If you’re observing your breathing and you realize that you have very shallow breathing, centered mainly on your chest, you have to accept that breath as it is at that moment, because if you start telling yourself that you don’t know how to breathe, that breathing only with your chest isn’t good or that you should be taking deeper breaths to relax… then, you’re evaluating what it is and how it should be, you’ve already lost yourself in your thoughts.
Mindfulness tries to accept what is as it is, and above all, without wanting to change anything. Because the objective is not to modify anything, but to observe what IS in the present.
Mindfulness for beginners
Learning Mindfulness involves a lot of practice, and you can start here and now, if you want, simply by taking a couple of deep breaths and following the path that air is taking in your body.
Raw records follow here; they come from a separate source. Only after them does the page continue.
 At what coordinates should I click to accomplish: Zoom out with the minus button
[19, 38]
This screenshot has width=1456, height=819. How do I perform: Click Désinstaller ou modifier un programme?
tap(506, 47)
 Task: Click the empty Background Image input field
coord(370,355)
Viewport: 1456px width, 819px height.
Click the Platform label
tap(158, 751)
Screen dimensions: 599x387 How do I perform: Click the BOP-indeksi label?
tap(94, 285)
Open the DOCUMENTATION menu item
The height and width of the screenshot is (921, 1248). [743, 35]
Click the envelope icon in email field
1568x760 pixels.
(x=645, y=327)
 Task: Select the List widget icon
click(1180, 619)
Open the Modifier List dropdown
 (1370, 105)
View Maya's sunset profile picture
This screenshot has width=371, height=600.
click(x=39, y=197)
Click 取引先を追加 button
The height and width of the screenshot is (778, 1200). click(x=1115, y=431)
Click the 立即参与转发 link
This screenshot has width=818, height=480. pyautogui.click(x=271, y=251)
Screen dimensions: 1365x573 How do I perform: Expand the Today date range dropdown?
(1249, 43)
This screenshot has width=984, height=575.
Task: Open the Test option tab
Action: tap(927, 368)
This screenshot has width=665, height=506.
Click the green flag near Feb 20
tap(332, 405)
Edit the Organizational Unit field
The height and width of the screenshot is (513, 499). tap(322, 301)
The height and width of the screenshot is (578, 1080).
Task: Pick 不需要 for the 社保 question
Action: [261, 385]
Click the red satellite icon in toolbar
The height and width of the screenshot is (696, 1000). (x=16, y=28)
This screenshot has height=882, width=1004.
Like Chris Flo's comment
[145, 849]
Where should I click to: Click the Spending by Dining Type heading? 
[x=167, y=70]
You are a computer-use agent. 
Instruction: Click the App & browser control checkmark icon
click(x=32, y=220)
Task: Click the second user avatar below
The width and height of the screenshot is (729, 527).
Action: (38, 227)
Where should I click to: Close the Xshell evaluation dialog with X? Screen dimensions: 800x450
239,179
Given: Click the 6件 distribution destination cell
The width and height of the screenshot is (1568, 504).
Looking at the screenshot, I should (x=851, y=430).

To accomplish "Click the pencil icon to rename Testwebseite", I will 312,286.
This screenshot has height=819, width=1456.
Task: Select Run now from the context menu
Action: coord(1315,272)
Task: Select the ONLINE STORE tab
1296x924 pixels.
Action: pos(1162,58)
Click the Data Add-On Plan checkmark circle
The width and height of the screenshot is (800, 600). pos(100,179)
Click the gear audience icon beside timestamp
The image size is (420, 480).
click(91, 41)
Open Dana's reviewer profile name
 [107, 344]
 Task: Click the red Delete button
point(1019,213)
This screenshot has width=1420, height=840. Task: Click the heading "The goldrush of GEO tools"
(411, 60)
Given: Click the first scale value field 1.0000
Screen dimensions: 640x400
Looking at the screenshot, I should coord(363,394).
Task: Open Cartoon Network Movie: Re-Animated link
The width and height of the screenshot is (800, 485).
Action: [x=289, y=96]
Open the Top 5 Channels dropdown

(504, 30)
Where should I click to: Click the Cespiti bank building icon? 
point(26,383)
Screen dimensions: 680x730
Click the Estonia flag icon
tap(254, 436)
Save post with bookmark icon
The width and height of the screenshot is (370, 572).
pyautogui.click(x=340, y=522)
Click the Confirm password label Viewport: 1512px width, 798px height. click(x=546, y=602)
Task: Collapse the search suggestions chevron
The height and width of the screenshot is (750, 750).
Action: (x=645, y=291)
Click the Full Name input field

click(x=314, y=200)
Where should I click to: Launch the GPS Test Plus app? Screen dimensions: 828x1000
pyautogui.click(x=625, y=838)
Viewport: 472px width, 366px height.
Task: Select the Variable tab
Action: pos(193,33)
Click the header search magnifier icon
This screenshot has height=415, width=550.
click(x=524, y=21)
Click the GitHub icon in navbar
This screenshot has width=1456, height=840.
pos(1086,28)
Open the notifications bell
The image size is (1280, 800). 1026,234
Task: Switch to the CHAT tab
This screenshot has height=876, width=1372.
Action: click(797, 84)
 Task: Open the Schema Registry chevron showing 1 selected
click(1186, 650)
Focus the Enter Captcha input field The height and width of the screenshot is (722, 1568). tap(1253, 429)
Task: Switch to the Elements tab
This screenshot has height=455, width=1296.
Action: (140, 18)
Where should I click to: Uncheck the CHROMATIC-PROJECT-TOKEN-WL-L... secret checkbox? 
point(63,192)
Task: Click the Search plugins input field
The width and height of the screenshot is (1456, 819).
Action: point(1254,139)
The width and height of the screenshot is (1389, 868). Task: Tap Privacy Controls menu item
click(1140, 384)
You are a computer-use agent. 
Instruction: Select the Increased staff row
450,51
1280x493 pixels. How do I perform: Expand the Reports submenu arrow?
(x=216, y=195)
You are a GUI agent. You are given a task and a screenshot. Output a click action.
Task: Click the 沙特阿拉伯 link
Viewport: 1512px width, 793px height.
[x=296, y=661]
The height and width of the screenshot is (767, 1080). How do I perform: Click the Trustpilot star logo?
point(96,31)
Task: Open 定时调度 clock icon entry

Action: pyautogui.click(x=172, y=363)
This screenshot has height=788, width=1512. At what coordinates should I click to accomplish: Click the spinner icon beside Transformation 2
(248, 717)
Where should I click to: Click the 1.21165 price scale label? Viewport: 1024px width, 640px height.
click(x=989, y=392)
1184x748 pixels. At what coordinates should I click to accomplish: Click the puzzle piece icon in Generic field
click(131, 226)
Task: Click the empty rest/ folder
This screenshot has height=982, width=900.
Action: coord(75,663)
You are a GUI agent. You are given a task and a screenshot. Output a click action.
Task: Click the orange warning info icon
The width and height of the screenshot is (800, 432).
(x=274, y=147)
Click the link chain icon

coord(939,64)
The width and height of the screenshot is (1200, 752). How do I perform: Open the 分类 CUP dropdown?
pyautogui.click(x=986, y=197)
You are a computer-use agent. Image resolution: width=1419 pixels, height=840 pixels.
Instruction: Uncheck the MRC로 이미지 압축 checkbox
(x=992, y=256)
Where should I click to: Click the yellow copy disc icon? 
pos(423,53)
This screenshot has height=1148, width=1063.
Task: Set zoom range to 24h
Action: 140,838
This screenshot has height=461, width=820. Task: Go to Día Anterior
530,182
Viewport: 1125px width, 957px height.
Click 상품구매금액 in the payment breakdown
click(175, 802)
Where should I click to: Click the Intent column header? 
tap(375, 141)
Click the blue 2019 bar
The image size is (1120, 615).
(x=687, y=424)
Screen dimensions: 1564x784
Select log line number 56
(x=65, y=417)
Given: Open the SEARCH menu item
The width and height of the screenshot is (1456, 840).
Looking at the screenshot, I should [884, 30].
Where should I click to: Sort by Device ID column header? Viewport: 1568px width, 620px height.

When to practice Mindfulness?
Ideally, at all times.
- You take a conscious breath… you’re in the present.
- You notice what your body feels right now… you’re in the present.
- You observe what’s around you… you’re in the present.
Of course, in the beginning spending some time practicing “being in the here and now” will help a lot, because, since you’re not used to it, it’ll be easy for your mind to make up excuses, like “you don’t have time” to practice, so you need to find the space and place to sit down, disconnect a little from your tasks and dedicate yourself to Being.
This video shows a simple way to meditate for a minute:
I hope that after reading this article you’ll have a clearer idea of how much Mindfulness can help you, so now you just need to practice!